[Dataset items]
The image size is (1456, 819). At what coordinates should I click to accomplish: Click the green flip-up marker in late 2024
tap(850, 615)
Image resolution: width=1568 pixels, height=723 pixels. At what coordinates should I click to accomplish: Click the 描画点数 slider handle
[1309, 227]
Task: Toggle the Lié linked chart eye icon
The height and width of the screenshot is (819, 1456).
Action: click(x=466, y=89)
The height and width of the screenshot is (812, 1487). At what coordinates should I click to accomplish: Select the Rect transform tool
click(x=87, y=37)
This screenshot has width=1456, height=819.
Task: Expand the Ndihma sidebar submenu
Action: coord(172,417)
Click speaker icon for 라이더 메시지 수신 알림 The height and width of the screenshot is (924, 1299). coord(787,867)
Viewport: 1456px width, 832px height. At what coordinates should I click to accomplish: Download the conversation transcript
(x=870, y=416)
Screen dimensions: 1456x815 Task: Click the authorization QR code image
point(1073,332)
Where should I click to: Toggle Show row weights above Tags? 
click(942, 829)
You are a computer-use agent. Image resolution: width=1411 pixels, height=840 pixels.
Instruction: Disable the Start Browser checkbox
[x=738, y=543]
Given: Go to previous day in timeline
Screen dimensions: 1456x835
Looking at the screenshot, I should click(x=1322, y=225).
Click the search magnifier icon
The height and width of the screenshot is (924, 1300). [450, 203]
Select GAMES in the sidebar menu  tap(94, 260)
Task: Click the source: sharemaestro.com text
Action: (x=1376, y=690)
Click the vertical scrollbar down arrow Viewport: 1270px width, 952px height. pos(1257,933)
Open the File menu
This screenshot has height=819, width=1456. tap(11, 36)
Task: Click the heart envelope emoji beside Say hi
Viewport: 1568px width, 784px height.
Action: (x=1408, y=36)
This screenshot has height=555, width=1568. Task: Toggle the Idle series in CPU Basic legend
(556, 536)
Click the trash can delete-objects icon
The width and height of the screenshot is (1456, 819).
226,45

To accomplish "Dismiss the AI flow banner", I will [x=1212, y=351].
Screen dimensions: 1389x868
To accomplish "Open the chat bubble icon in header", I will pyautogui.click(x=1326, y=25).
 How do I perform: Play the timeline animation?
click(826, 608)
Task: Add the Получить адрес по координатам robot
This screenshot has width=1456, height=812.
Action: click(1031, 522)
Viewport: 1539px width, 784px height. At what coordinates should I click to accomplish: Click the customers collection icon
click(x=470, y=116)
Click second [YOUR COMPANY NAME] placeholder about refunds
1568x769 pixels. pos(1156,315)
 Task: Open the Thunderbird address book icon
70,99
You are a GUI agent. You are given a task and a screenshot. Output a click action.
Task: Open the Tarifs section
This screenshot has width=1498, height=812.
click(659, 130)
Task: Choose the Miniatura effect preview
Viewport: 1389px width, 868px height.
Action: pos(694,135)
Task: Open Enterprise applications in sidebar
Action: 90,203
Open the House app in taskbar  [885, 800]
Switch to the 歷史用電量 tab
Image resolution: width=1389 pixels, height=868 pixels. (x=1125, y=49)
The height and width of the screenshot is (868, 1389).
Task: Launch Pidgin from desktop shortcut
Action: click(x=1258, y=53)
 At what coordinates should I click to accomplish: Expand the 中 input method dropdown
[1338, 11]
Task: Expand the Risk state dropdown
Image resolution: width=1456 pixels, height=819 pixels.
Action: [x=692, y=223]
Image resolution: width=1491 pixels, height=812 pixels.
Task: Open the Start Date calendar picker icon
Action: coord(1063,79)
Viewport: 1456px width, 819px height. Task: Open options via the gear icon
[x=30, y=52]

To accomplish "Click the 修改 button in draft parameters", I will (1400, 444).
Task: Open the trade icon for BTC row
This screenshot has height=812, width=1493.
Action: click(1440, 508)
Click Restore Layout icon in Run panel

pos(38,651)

» WHAT THIS TASK INVOLVES:
Without leaving anything out, repeat every entry shown above.

» ANSWER TO THIS TASK:
The image size is (1456, 819). At what coordinates should I click to accomplish: Click the green flip-up marker in late 2024
tap(850, 615)
Image resolution: width=1568 pixels, height=723 pixels. At what coordinates should I click to accomplish: Click the 描画点数 slider handle
[1309, 227]
Task: Toggle the Lié linked chart eye icon
The height and width of the screenshot is (819, 1456).
Action: click(x=466, y=89)
The height and width of the screenshot is (812, 1487). At what coordinates should I click to accomplish: Select the Rect transform tool
click(x=87, y=37)
This screenshot has width=1456, height=819.
Task: Expand the Ndihma sidebar submenu
Action: coord(172,417)
Click speaker icon for 라이더 메시지 수신 알림 The height and width of the screenshot is (924, 1299). coord(787,867)
Viewport: 1456px width, 832px height. At what coordinates should I click to accomplish: Download the conversation transcript
(x=870, y=416)
Screen dimensions: 1456x815 Task: Click the authorization QR code image
point(1073,332)
Where should I click to: Toggle Show row weights above Tags? 
click(942, 829)
You are a computer-use agent. Image resolution: width=1411 pixels, height=840 pixels.
Instruction: Disable the Start Browser checkbox
[x=738, y=543]
Given: Go to previous day in timeline
Screen dimensions: 1456x835
Looking at the screenshot, I should click(x=1322, y=225).
Click the search magnifier icon
The height and width of the screenshot is (924, 1300). [450, 203]
Select GAMES in the sidebar menu  tap(94, 260)
Task: Click the source: sharemaestro.com text
Action: (x=1376, y=690)
Click the vertical scrollbar down arrow Viewport: 1270px width, 952px height. pos(1257,933)
Open the File menu
This screenshot has height=819, width=1456. tap(11, 36)
Task: Click the heart envelope emoji beside Say hi
Viewport: 1568px width, 784px height.
Action: (x=1408, y=36)
This screenshot has height=555, width=1568. Task: Toggle the Idle series in CPU Basic legend
(556, 536)
Click the trash can delete-objects icon
The width and height of the screenshot is (1456, 819).
226,45

To accomplish "Dismiss the AI flow banner", I will [x=1212, y=351].
Screen dimensions: 1389x868
To accomplish "Open the chat bubble icon in header", I will pyautogui.click(x=1326, y=25).
 How do I perform: Play the timeline animation?
click(826, 608)
Task: Add the Получить адрес по координатам robot
This screenshot has width=1456, height=812.
Action: click(1031, 522)
Viewport: 1539px width, 784px height. At what coordinates should I click to accomplish: Click the customers collection icon
click(x=470, y=116)
Click second [YOUR COMPANY NAME] placeholder about refunds
1568x769 pixels. pos(1156,315)
 Task: Open the Thunderbird address book icon
70,99
You are a GUI agent. You are given a task and a screenshot. Output a click action.
Task: Open the Tarifs section
This screenshot has width=1498, height=812.
click(659, 130)
Task: Choose the Miniatura effect preview
Viewport: 1389px width, 868px height.
Action: pos(694,135)
Task: Open Enterprise applications in sidebar
Action: 90,203
Open the House app in taskbar  [885, 800]
Switch to the 歷史用電量 tab
Image resolution: width=1389 pixels, height=868 pixels. (x=1125, y=49)
The height and width of the screenshot is (868, 1389).
Task: Launch Pidgin from desktop shortcut
Action: click(x=1258, y=53)
 At what coordinates should I click to accomplish: Expand the 中 input method dropdown
[1338, 11]
Task: Expand the Risk state dropdown
Image resolution: width=1456 pixels, height=819 pixels.
Action: [x=692, y=223]
Image resolution: width=1491 pixels, height=812 pixels.
Task: Open the Start Date calendar picker icon
Action: coord(1063,79)
Viewport: 1456px width, 819px height. Task: Open options via the gear icon
[x=30, y=52]

To accomplish "Click the 修改 button in draft parameters", I will (1400, 444).
Task: Open the trade icon for BTC row
This screenshot has height=812, width=1493.
Action: click(1440, 508)
Click Restore Layout icon in Run panel

pos(38,651)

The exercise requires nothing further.